Given:
The lengths of the three sides of the triangle are [tex]\frac{3}{x-4}[/tex], [tex]\frac{16-x}{x^{2}-2 x-8}[/tex] and [tex]\frac{x+5}{x+2}[/tex]
We need to determine the perimeter of the triangle.
Perimeter of the triangle:
The perimeter of the triangle can be determined by adding all the three sides.
Thus, we have;
[tex]Perimeter=\frac{3}{x-4}+\frac{16-x}{x^{2}-2 x-8}+\frac{x+5}{x+2}[/tex]

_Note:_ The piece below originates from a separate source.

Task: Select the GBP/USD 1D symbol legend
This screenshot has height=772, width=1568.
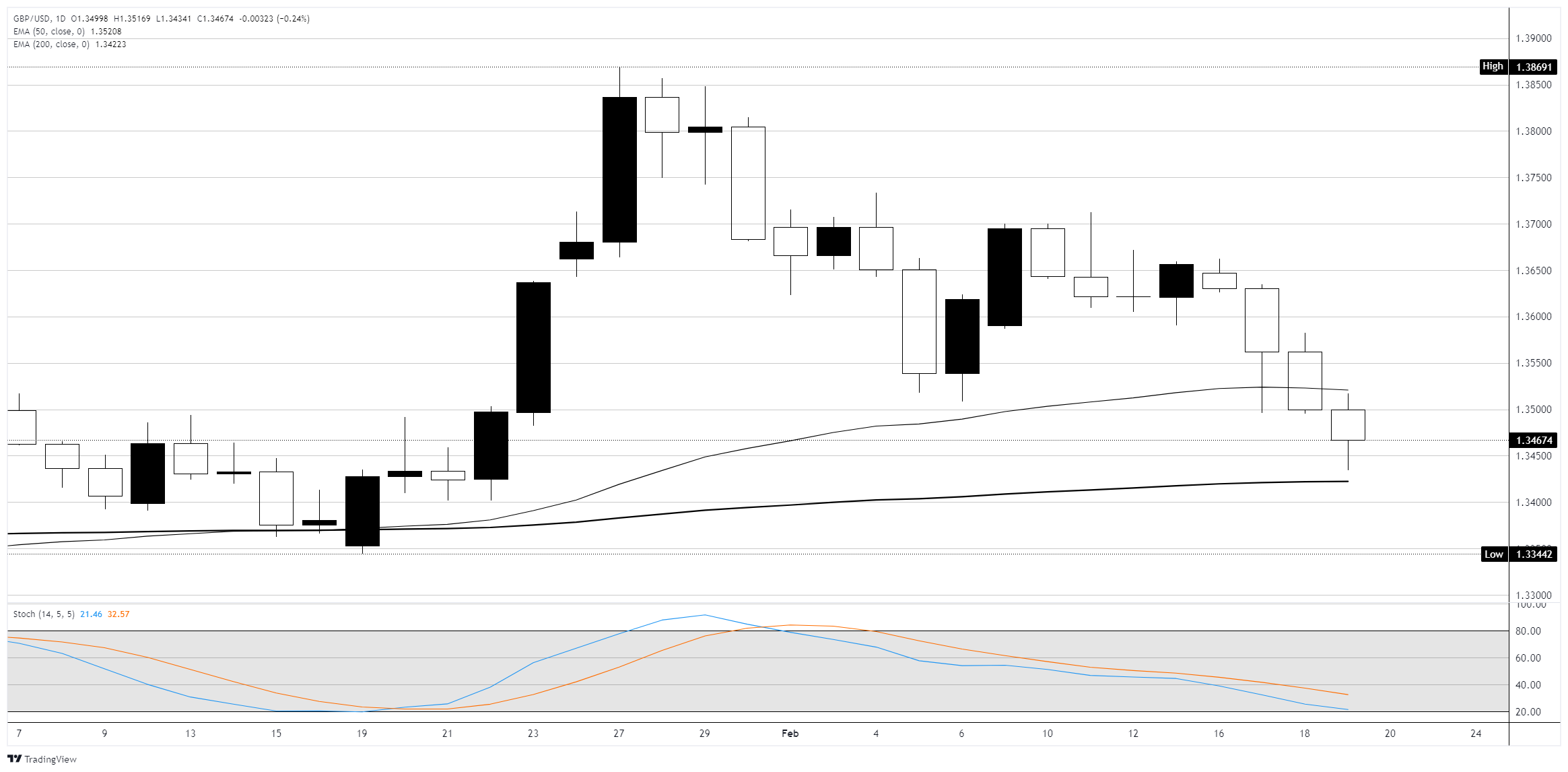Action: (39, 19)
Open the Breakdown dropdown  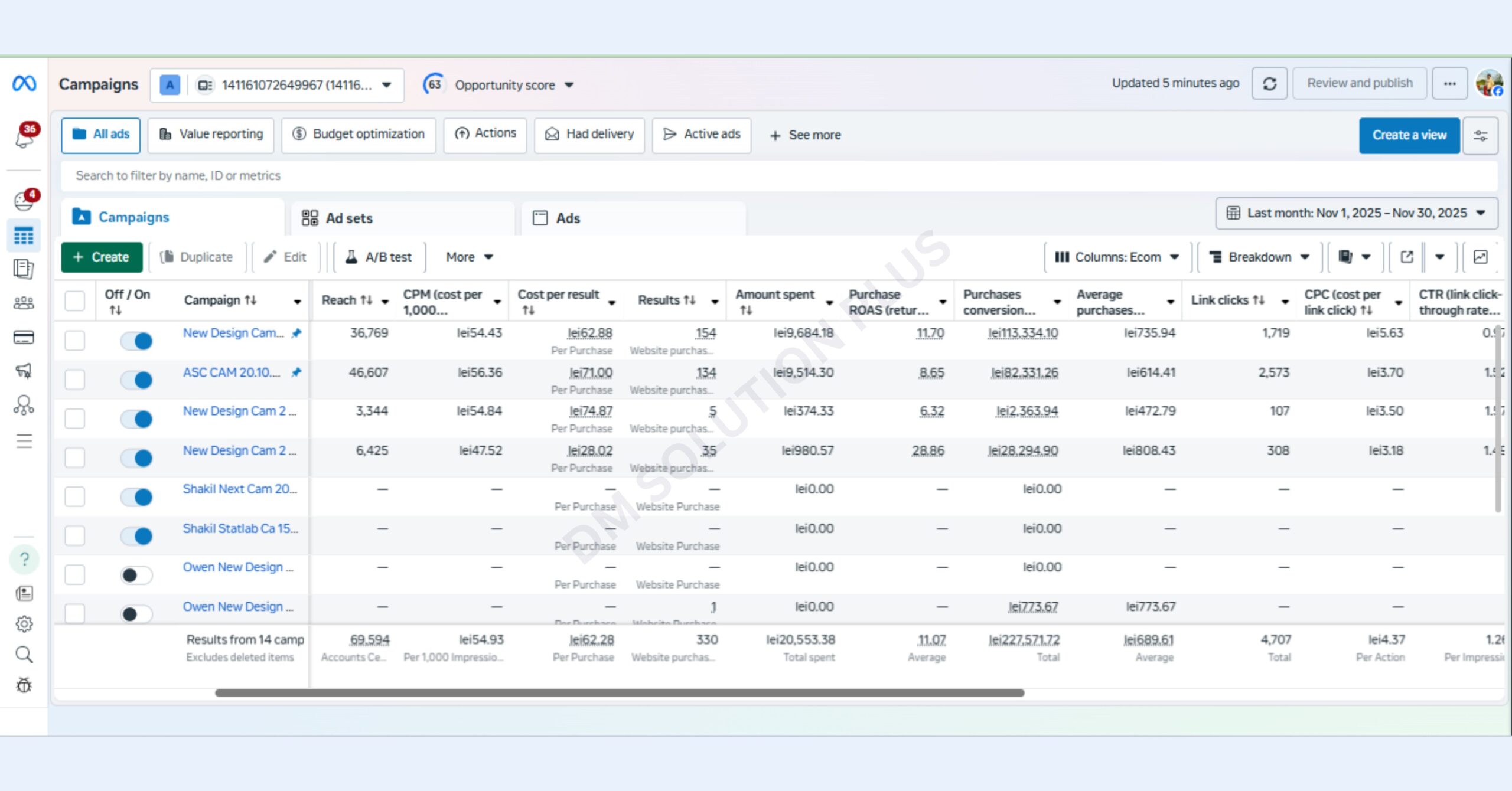1259,257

Factoring the term [tex]x^2-2x-8[/tex], we get, [tex](x-4)(x+2)[/tex]
Substituting, we get;
[tex]Perimeter=\frac{3}{x-4}+\frac{16-x}{(x-4)(x+2)}+\frac{x+5}{x+2}[/tex]
Taking LCM , we have;
[tex]Perimeter=\frac{3(x+2)+16-x+(x+5)(x-4)}{(x-4)(x+2)}[/tex]
Simplifying the numerator, we get;
[tex]Perimeter=\frac{3x+6+16-x+x^2-4x+5x-20}{(x-4)(x+2)}[/tex]
Adding the like terms in the numerator, we get;
[tex]Perimeter=\frac{x^2+3x+2}{(x-4)(x+2)}[/tex]
Factoring the numerator, we get;
[tex]Perimeter=\frac{(x+2)(x+1)}{(x-4)(x+2)}[/tex]
Cancelling the common terms, we have;
[tex]Perimeter=\frac{x+1}{x-4}[/tex]
Thus, the perimeter of the triangle is [tex]\frac{x+1}{x-4}[/tex]